Make it clear that you are indulging her desire for a specific wording, rather than deferring to her superior rules on ettiquette.
I always say please, I think that’s normal.
I have to say I would just say please and thank you. It's a totally normal social convention. She shouldn't be reminding you but you should just be saying it anyway. 'You're a star' etc is a bit patronising to another adult in my opinion.
So your usually polite with your please and thank you’s however when it comes to her you don’t say please and thank you?
To be honest, I think 'please' and 'thank you' would be the most appropriate for those situations. Personally, I find 'you're a star' quite patronising.
I’d be tempted to go all Ron Swanson and append ‘please and thank you’ to the end of every request.
Why on earth could you just not say please or thank you?
It's just basic common courtesy.
Also who the heck says 'I love you' to the boss/customer etc?
Personally I find 'you're a star' a bit affected and annoying. Lending you a stapler doesn't make me a 'star'. Just say thank you.
However with this particular woman who sounds extremely annoying, I would just say please and thank you very coldly. 'Could you lend me a stapler please Janet?' No intervening chit chat, then, 'thank you for the stapler'. And walk away.
Agree with floor, surely the good mannered thing to is to say ‘please may I ask you a favour and could you do ......’. And then say ‘thank you’.
I would also find ‘you’re a star’ patronising, I used to have a colleague who always said that to me instead of a simple ‘thank you’?
Normal adult social convention is to use the words ‘please’ and ‘thank you’. Do you think you are being ‘edgy’ by not using those words? .

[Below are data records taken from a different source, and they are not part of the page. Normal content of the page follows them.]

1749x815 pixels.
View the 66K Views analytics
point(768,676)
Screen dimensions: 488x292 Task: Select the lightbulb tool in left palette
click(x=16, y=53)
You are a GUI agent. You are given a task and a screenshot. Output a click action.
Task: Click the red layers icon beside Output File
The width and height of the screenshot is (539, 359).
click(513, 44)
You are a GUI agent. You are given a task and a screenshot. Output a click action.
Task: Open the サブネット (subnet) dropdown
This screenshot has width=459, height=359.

My pet hate is ‘are you all right there’ in shops or restaurants rather than a polite ‘how may I help you’ ... not quite the same as your points but irritating when people don’t use the normal, correct phrase.

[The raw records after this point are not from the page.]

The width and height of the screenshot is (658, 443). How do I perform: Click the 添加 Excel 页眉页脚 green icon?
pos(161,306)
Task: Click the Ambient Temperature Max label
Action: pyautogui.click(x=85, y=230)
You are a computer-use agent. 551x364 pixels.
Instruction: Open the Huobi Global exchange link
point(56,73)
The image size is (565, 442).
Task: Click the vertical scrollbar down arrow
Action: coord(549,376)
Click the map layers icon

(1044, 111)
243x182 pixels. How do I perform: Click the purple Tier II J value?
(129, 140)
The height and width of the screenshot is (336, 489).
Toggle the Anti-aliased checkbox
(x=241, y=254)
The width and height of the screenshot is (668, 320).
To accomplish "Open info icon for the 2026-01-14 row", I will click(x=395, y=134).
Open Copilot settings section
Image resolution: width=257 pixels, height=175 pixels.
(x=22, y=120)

(& I can still remember my grandmother teaching me the difference between ‘can’ and ‘may’ and what context to use them in.)
Saying please and thank you isn’t difficult and is clearly what she is asking you to do. Why do you insist on not doing so? A prewritten polite sentence in an email that goes out by default and having children who are polite has nothing to do with you having the manners to speak to her in a way she is asking. YABU.